Sur le fin visage creusé où la peau semble douce s’allonge un sourire cousu par point, étiré par la force du dentier, suivi du nez où repose à son arrête la paire de lunettes, deux carreaux que font briller la lumière électrique sous lesquels les deux yeux reposent, clos. Définitivement. Au-dessus la déclivité du front mène aux cheveux peu épais, courts, duveteux, soigneusement brossés. Le mort, dans son cercueil, dans l’une des chapelles funéraires, juste une salle de taille moyenne, à l’arrière de l’hôpital, la sortie des artistes. Définitive. L’œil extérieur se heurte à la double barrière de l’œil tu, le verre de lunette et la paupière baissée. Pourtant l’œil extérieur fixe les éléments présents avec une grande attention, le saumon du linoleum en sous couche sous le bois vernis de la caisse, le mur blanc que l’éclairage rend crémeux, l’absence de fenêtres, le torse sous le visage, vêtu d’un pull vert bleu, le coton clair qui recouvre les jambes, l’absence des mains, invisibles, l’espace entre le haut du crâne et le voilage blanc qui habille le bois intérieur, ce sourire presque anormal, l’amaigrissement de la maladie qui dessine, surligne ce visage, l’épure doublement. Cette densité horizontale, une immobilité exposée.
On dirait un poussin avec le duveteux de ces cheveux, la seule chose qui semble encore vigoureuse, il paraît que les cheveux continuent à pousser après la mort, – même dans les tiroirs réfrigérés où sont rangés les cadavres ? ça oui, il a l’air apaisé – on dirait qu’il dort, elle a dit la femme qui est passée tandis que tu y retournes encore, lui, il dira plus tard – une poupée de cire, oui, une représentation, apprêtée pour les vivants ; c’est ton premier mort, la première fois que ton œil rencontre cette surface, cet aspect, cette chose, qui est et qui n’est pas, qui rappelle et qui se tait, qui présente et se retire tout à la fois, un petit poussin surpris les yeux fermés, le seul de la couvée à être resté là, alors que ton œil intérieur le voit loin déjà, réellement poussin, duveteux et doux, attendrissant parce que maladroit, s’éloignant aussi vite que ses courtes pattes le lui permettent, que vient faire ce poussin avec son jaune éclatant dans le saumon tamisé de cette pièce sans fenêtres, des amis ont déposés sur les jambes du cadavre deux bouquets, l’un blanc de roses et l’autre coloré, deux bouquets recouverts de papier transparent qui vont crisser quand le couvercle sera posé, vissé et scellé à la cire rouge, et ton œil intérieur plisse, ébloui un peu par la lumière éclatante de ce jaune mouvant, ce chaleureux du duvet et le sentier étroit, une sente d’animaux vifs et furtifs, habitués à se dissimuler, une trace qui se faufile parmi les chaumes coupés des blés et cette lumière d’été, ce sautillement, presque une pellicule de super 8, une image mouvante, encore silencieuse mais où bruisse sur ces bord le grésillement vivant des insectes sous la chaleur, ce jaune qui s’illumine là tandis que ton œil extérieur, noyé de larmes, floute les contours de pièce et les silhouettes des quatre préposés des pompes funèbres qui soulèvent le couvercle et le pose avec précaution sur la caisse oblongue.

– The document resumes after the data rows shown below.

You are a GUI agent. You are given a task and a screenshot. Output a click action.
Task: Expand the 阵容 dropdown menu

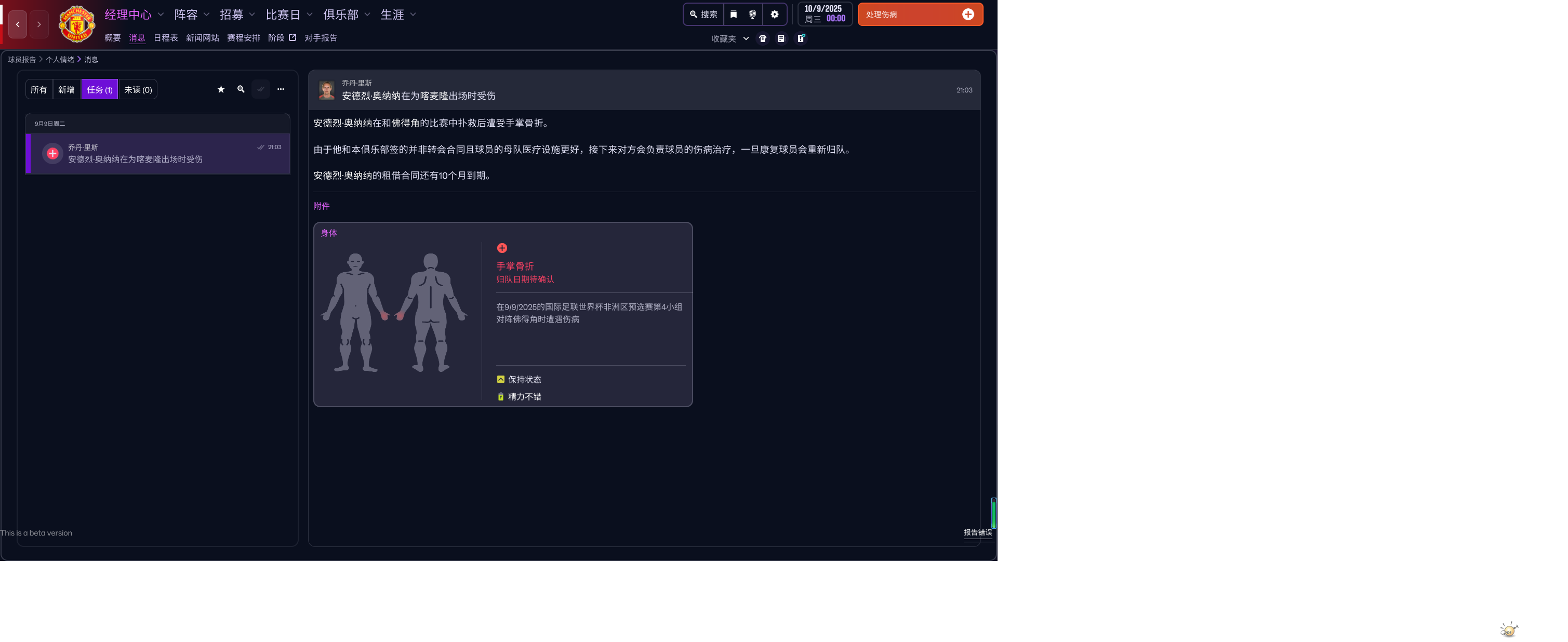pyautogui.click(x=191, y=15)
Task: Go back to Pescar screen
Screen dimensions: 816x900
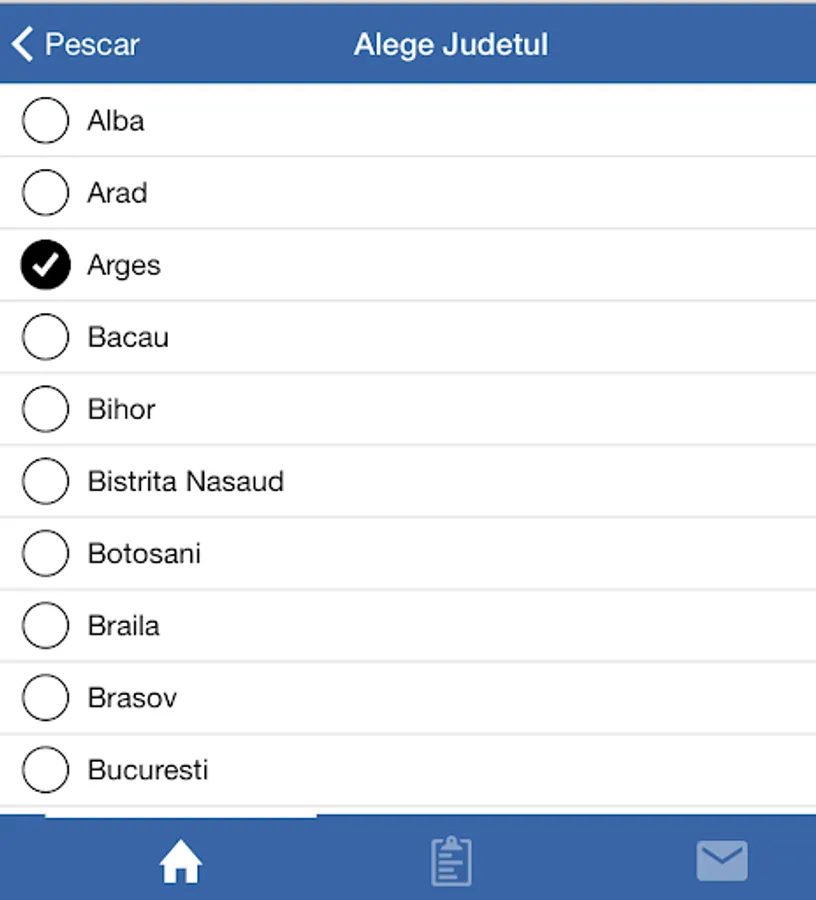Action: pos(92,45)
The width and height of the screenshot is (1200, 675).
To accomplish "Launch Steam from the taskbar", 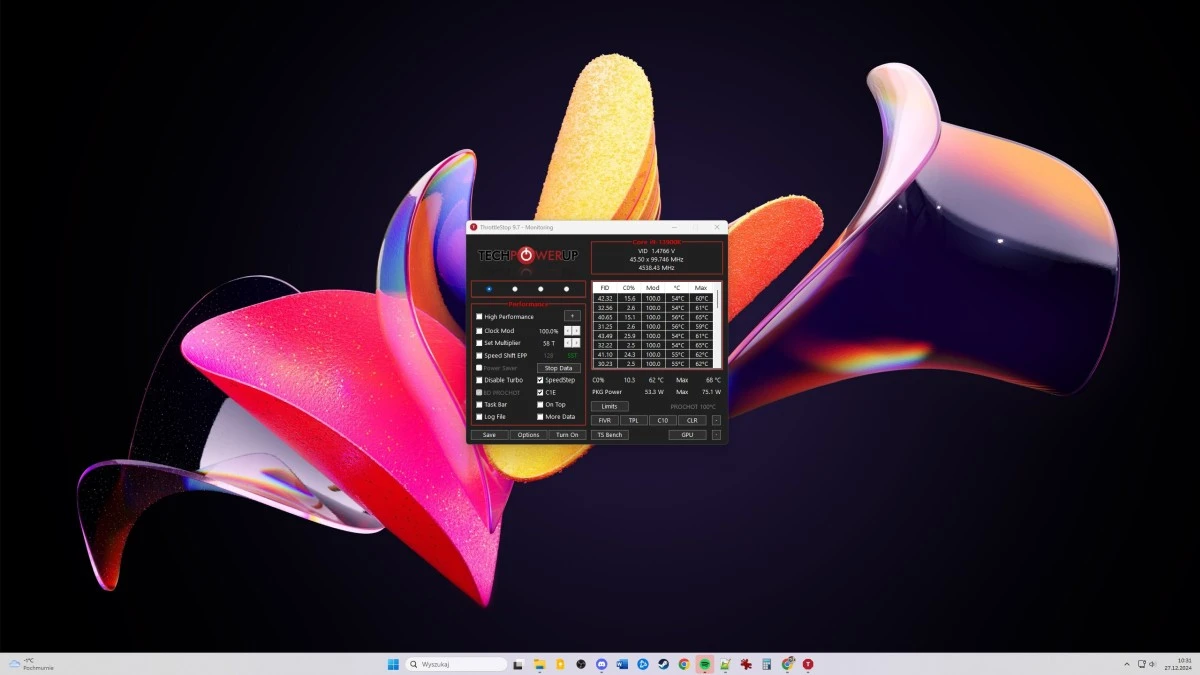I will coord(663,664).
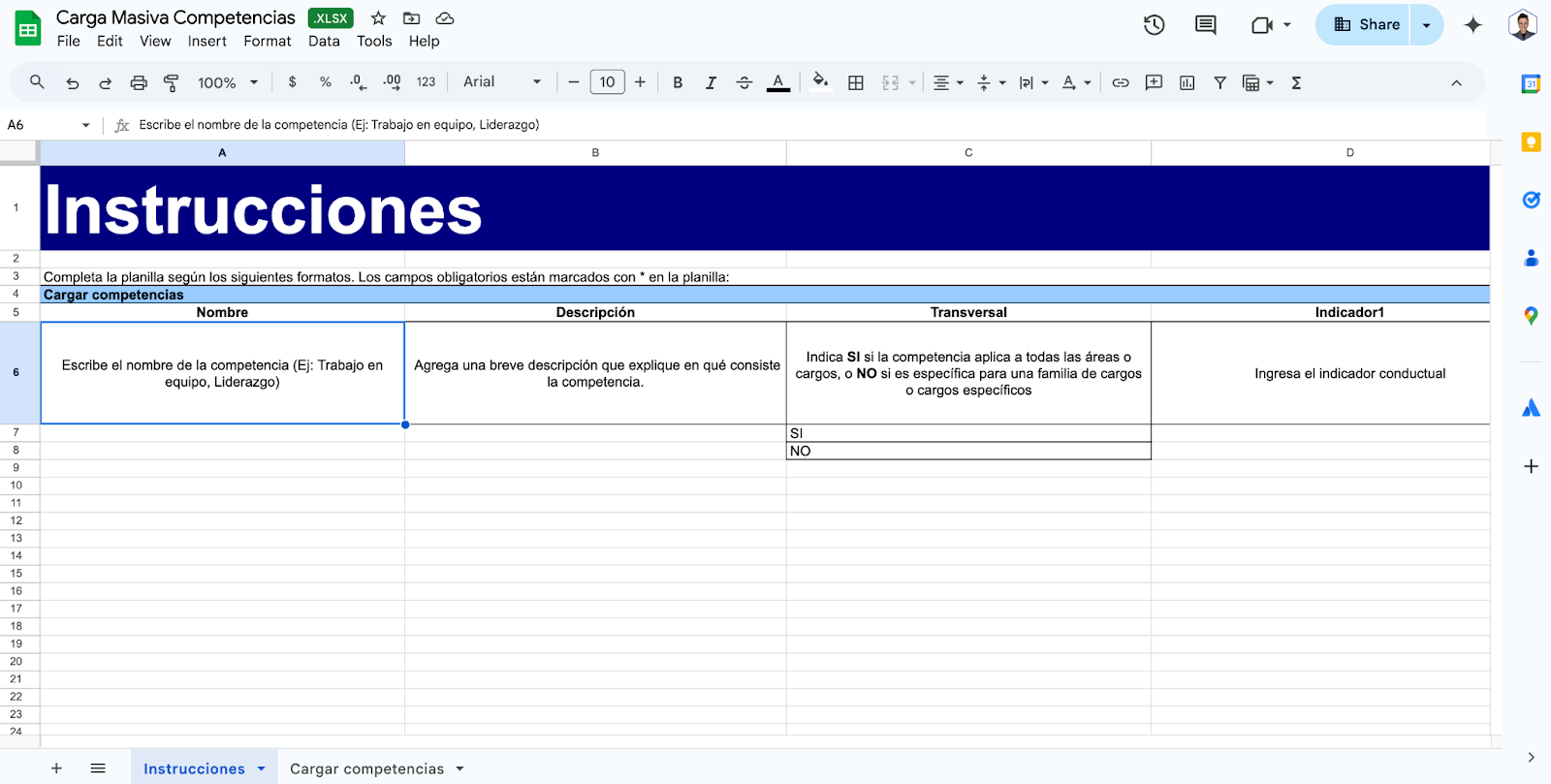Click the paint format roller icon
The height and width of the screenshot is (784, 1551).
172,82
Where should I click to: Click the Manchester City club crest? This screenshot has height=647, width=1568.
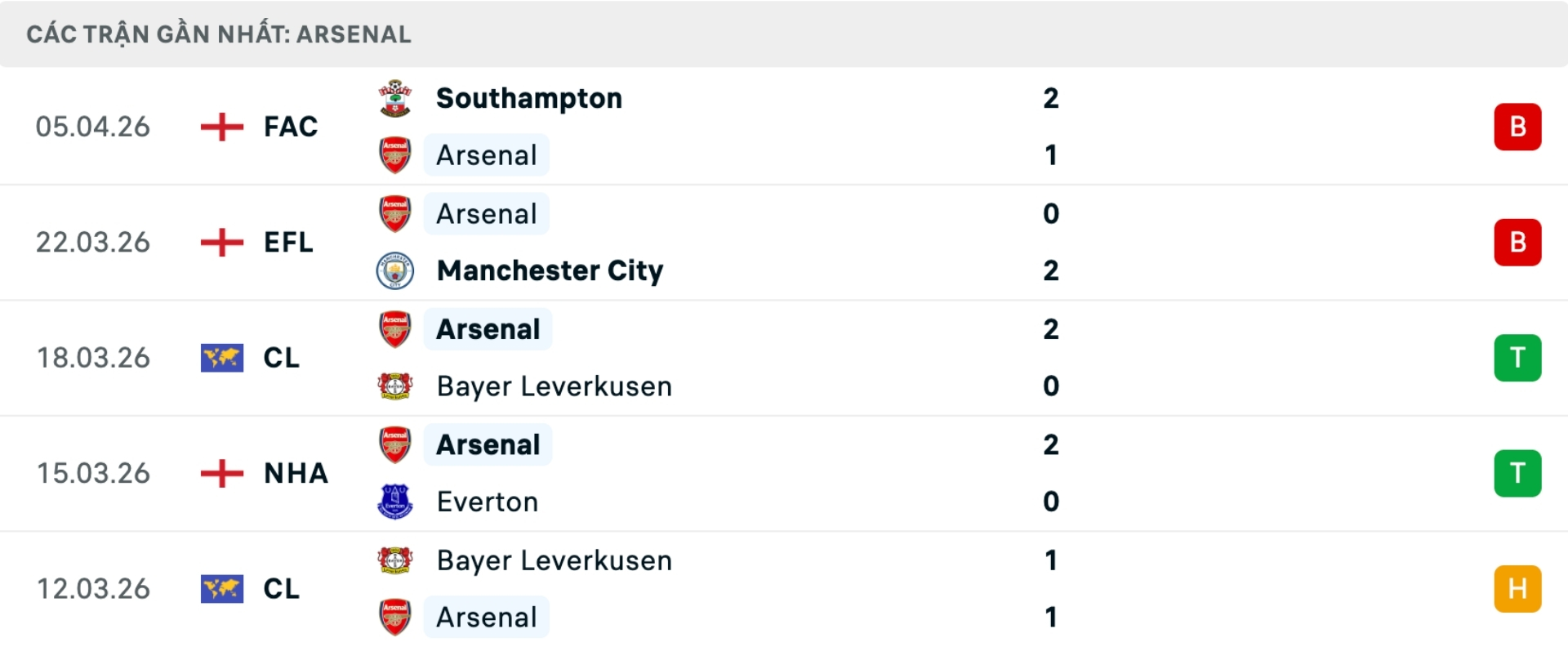(x=395, y=271)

Merci pour ce texte doux et délicat, que je lis comme une sorte de portrait en forme d »éloge de l’ancien vivant. Pourtant implacable comme la mort l’est, ce que disent les deux « définitifs » entre deux points.
Et puis la trouvaille incongrue du poussin reprenant toute la douceur du texte dans la phrase longue qui permet l’écriture du flux des sensations devant le « premier mort »…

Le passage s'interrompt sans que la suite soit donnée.